On pourrait résumer La Poursuite impitoyable d'Arthur Penn en quelques mots : une évasion, une petite ville du Sud, une poudrière prête à exploser.
Ce long métrage s'impose comme un véritable film choral, porté par une distribution exceptionnelle. Dès les premières minutes, Arthur Penn installe un implacable compte à rebours vers l'explosion de violence qui finira par emporter toute la communauté.
L'action se déroule dans une petite ville texane sous la coupe d'un magnat du pétrole. Le shérif, perçu par la population comme le fidèle exécutant de ce puissant notable, tente tant bien que mal de maintenir un semblant d'ordre alors que les rancœurs s'accumulent. Adaptant le roman de Horton Foote, Lillian Hellman signe un scénario d'une noirceur remarquable, tandis qu'Arthur Penn dresse le portrait d'une société gangrenée par l'hypocrisie. Chacun épie son voisin, les clivages sociaux sont omniprésents, et l'alcool comme les liaisons clandestines ne font qu'exacerber la lâcheté, la bêtise et la cruauté. Le regard porté sur cette Amérique provinciale est d'une férocité rare, sans jamais chercher à adoucir ses personnages.
Au centre de cette fresque, Marlon Brando livre une prestation d'une intensité fascinante. Magnétique de bout en bout, il incarne un shérif partagé entre son devoir et une population devenue incontrôlable. Une anecdote tenace raconte que, lors de la célèbre scène de passage à tabac, Brando aurait demandé à ses partenaires de le frapper pour de bon afin d'accentuer le réalisme de la séquence. Vraie ou non, cette rumeur participe à la légende d'une scène qui demeure aujourd'hui encore particulièrement éprouvante. Autour de lui gravite une distribution de rêve : Angie Dickinson, Robert Redford, Jane Fonda, Robert Duvall, James Fox, E. G. Marshall et Janice Rule, chacun apportant une véritable épaisseur à ce portrait collectif.

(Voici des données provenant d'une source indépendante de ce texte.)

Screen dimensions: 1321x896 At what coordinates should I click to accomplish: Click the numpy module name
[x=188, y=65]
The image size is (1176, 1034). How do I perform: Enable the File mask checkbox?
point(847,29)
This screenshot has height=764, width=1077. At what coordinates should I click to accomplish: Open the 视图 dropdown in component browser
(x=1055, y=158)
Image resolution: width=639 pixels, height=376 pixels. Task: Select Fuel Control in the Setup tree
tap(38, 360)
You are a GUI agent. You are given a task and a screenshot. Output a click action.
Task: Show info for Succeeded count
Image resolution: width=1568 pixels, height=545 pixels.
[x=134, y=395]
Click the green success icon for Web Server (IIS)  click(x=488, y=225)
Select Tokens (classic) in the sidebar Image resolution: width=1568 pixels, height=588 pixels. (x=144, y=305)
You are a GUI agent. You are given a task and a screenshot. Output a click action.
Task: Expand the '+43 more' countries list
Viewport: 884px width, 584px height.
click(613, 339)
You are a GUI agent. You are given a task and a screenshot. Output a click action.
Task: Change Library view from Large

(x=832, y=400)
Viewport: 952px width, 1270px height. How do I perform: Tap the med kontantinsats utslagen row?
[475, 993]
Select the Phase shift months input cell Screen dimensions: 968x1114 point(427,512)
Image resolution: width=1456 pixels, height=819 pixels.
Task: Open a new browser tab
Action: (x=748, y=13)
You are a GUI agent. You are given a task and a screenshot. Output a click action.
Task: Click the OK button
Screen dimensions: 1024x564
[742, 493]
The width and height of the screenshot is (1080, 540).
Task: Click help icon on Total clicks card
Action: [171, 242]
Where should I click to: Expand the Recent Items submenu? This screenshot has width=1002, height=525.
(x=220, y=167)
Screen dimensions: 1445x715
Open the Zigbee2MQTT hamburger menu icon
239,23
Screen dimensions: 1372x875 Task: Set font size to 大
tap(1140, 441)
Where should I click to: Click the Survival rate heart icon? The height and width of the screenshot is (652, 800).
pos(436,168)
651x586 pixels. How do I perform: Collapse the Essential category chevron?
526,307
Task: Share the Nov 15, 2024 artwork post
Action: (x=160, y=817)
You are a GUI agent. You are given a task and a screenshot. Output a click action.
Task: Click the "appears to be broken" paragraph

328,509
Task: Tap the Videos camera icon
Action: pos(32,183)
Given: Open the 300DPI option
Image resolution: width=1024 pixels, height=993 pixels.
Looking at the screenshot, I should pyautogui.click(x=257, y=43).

Près de soixante ans après sa sortie, La Poursuite impitoyable n'a rien perdu de sa force. Sa violence, autant psychologique que physique, reste profondément dérangeante. Arthur Penn ne filme pas seulement une chasse à l'homme : il dissèque une société qui se délite sous le poids de ses préjugés, de ses frustrations et de son désir de vengeance. C'est cette lucidité implacable qui fait encore aujourd'hui toute la puissance du film.